--- DATASET ENTRIES Enclosed Below ---
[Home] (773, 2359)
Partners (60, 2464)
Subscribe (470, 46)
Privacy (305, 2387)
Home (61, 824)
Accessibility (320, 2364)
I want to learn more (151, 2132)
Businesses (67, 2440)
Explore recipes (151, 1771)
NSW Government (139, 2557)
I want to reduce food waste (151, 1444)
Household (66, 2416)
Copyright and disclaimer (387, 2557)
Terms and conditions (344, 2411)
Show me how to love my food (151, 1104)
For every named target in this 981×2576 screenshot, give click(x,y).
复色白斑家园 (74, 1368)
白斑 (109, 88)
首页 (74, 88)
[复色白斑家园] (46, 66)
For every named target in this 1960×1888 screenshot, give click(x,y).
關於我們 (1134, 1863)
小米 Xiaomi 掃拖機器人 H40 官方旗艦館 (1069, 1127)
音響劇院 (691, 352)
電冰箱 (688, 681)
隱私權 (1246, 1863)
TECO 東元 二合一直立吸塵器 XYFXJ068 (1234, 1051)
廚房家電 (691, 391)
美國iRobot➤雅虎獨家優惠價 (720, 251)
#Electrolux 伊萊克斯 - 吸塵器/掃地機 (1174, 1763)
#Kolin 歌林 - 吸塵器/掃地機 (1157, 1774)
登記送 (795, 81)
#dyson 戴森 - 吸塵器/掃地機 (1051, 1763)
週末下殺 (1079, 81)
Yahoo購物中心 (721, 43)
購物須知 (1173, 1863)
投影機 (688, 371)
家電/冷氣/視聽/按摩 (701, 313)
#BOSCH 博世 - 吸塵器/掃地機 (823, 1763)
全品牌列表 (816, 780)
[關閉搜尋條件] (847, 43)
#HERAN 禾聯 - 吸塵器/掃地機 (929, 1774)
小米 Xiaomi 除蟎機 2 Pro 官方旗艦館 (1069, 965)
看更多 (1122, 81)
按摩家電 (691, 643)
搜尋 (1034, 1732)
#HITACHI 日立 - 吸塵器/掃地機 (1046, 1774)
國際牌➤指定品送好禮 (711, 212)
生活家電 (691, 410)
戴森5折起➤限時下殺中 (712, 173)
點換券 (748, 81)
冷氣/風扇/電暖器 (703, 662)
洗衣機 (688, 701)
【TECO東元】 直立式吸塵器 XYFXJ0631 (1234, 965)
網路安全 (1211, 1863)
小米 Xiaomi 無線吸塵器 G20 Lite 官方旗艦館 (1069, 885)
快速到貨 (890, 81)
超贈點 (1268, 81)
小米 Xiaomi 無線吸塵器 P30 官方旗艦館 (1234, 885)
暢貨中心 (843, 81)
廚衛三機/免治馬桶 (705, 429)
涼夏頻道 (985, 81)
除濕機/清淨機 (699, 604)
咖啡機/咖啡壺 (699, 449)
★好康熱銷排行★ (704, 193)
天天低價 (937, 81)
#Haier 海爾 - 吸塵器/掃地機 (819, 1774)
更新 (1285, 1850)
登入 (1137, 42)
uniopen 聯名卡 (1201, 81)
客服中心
--- End of Enclosed DATASET ENTRIES ---
All of the records above are to be set down again exactly.

[Home] (773, 2359)
Partners (60, 2464)
Subscribe (470, 46)
Privacy (305, 2387)
Home (61, 824)
Accessibility (320, 2364)
I want to learn more (151, 2132)
Businesses (67, 2440)
Explore recipes (151, 1771)
NSW Government (139, 2557)
I want to reduce food waste (151, 1444)
Household (66, 2416)
Copyright and disclaimer (387, 2557)
Terms and conditions (344, 2411)
Show me how to love my food (151, 1104)
For every named target in this 981×2576 screenshot, give click(x,y).
复色白斑家园 (74, 1368)
白斑 (109, 88)
首页 (74, 88)
[复色白斑家园] (46, 66)
For every named target in this 1960×1888 screenshot, give click(x,y).
關於我們 (1134, 1863)
小米 Xiaomi 掃拖機器人 H40 官方旗艦館 (1069, 1127)
音響劇院 (691, 352)
電冰箱 (688, 681)
隱私權 (1246, 1863)
TECO 東元 二合一直立吸塵器 XYFXJ068 (1234, 1051)
廚房家電 (691, 391)
美國iRobot➤雅虎獨家優惠價 (720, 251)
#Electrolux 伊萊克斯 - 吸塵器/掃地機 (1174, 1763)
#Kolin 歌林 - 吸塵器/掃地機 (1157, 1774)
登記送 (795, 81)
#dyson 戴森 - 吸塵器/掃地機 (1051, 1763)
週末下殺 (1079, 81)
Yahoo購物中心 (721, 43)
購物須知 (1173, 1863)
投影機 (688, 371)
家電/冷氣/視聽/按摩 (701, 313)
#BOSCH 博世 - 吸塵器/掃地機 (823, 1763)
全品牌列表 (816, 780)
[關閉搜尋條件] (847, 43)
#HERAN 禾聯 - 吸塵器/掃地機 (929, 1774)
小米 Xiaomi 除蟎機 2 Pro 官方旗艦館 (1069, 965)
看更多 (1122, 81)
按摩家電 (691, 643)
搜尋 (1034, 1732)
#HITACHI 日立 - 吸塵器/掃地機 (1046, 1774)
國際牌➤指定品送好禮 (711, 212)
生活家電 (691, 410)
戴森5折起➤限時下殺中 (712, 173)
點換券 (748, 81)
冷氣/風扇/電暖器 (703, 662)
洗衣機 (688, 701)
【TECO東元】 直立式吸塵器 XYFXJ0631 (1234, 965)
網路安全 (1211, 1863)
小米 Xiaomi 無線吸塵器 G20 Lite 官方旗艦館 (1069, 885)
快速到貨 (890, 81)
超贈點 (1268, 81)
小米 Xiaomi 無線吸塵器 P30 官方旗艦館 (1234, 885)
暢貨中心 (843, 81)
廚衛三機/免治馬桶 (705, 429)
涼夏頻道 (985, 81)
除濕機/清淨機 (699, 604)
咖啡機/咖啡壺 (699, 449)
★好康熱銷排行★ (704, 193)
天天低價 (937, 81)
#Haier 海爾 - 吸塵器/掃地機 (819, 1774)
更新 (1285, 1850)
登入 (1137, 42)
uniopen 聯名卡 (1201, 81)
客服中心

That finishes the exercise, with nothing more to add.